Demo script, diagrams, dashboards, and manifests must stay in sync.
Any changes must not introduce:
Forced restart of all DB nodes simultaneously
Breaking changes to Services (crdb-writer, crdb-reader)
Removal or interruption of load generation during evolution
Destructive SQL operations
Prefer clear YAML and SQL snippets over hidden automation.
Document any new flags/settings in README and/or DEMO.md.
Default path should be minimal Prometheus + Grafana. Optional helm-based setup is allowed but must be clearly labeled optional.
No destructive actions. Guardrails on load generation. Clear separation of writer/reader connectivity.
The coding agent must not:
Introduce destructive operations into the main demo flow:
No DROP DATABASE/TABLE in core scripts
No kubectl delete of core resources without explicit “optional teardown” section
Change core semantics of:
crdb-writer as primary entrypoint for writes
crdb-reader as read-only entrypoint for legacy reads
Assume non-operator deployments:
This repo is Operator-based
If adding non-operator examples, keep them in a clearly separated folder
The coding agent should:
Keep YAML valid and kubectl apply-able
Keep Mermaid diagrams syntactically correct
Keep SQL compatible with CockroachDB
A PR implementing this update is complete when:
kubectl apply -f k8s/crdb-cluster.yaml brings up Phase 0 CockroachDB
kubectl apply -f k8s/services.yaml creates writer and reader services
kubectl apply -f k8s/loadgen-job.yaml starts continuous workload
kubectl apply -f k8s/app/ deploys sample app and it can:
POST /login successfully writes (writer connection)

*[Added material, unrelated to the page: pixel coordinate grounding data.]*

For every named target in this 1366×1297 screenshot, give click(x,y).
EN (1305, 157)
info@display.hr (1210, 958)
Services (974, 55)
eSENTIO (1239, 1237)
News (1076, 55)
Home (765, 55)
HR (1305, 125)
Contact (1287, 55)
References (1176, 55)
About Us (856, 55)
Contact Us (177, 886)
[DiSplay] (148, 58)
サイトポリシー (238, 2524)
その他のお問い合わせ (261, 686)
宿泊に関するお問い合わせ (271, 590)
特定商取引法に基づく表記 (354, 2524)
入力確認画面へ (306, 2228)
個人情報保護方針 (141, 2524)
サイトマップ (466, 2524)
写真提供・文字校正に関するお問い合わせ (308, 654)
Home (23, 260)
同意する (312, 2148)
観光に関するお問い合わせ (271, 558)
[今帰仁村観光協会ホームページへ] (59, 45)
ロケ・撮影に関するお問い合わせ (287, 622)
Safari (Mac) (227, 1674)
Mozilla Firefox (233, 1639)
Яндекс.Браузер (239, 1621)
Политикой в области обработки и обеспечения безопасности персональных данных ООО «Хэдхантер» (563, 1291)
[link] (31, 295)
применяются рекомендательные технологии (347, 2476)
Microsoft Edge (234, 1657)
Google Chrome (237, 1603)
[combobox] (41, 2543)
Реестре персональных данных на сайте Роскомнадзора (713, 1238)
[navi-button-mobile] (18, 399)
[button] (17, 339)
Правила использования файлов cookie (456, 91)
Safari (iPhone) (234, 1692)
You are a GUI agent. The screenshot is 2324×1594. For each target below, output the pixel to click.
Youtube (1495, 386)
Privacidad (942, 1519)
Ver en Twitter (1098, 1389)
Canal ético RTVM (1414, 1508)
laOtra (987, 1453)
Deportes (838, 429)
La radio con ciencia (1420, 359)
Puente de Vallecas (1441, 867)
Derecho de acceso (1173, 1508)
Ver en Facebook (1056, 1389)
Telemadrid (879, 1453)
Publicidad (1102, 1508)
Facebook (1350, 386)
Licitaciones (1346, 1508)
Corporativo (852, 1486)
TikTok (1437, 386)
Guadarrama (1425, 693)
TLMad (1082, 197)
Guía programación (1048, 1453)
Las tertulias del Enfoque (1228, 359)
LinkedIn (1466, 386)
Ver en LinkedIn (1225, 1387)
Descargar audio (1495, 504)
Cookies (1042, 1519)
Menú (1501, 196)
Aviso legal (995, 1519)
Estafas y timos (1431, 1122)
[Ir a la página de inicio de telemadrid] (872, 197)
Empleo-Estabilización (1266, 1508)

GET /search successfully reads (reader connection)
Phase 1 SQL creates a readonly user and the app uses it for /search
kubectl apply -f k8s/observability/ brings up Prometheus and Grafana
Grafana loads all three dashboards automatically and they show live data
Demo script is updated to narrate metrics during evolution
No step requires manual dashboard import, hidden scripts, or destructive ops
“Implement the sample app in .NET10 minimal API with /login, /search, /spike, /metrics, and deploy it under k8s/app/.”
“Create SQL bootstrap scripts under k8s/sql/ and update demo flow to apply them in phases.”
“Add minimal Prometheus + Grafana manifests under k8s/observability/ and provision dashboards automatically.”
“Build three real Grafana dashboards in JSON and store them under grafana/dashboards/.”
“Update README and demo/DEMO.md to include app usage, spike story beats, and dashboard callouts.”
This repo is a live-evolution demo:
1 → 2 → 3 CockroachDB nodes under continuous load
backups between phases
services separate writer and reader intent
new: sample app + real Grafana dashboards to make the story visible
If you’re a human: treat this as your orientation guide. If you’re a coding agent: treat this as your operational contract.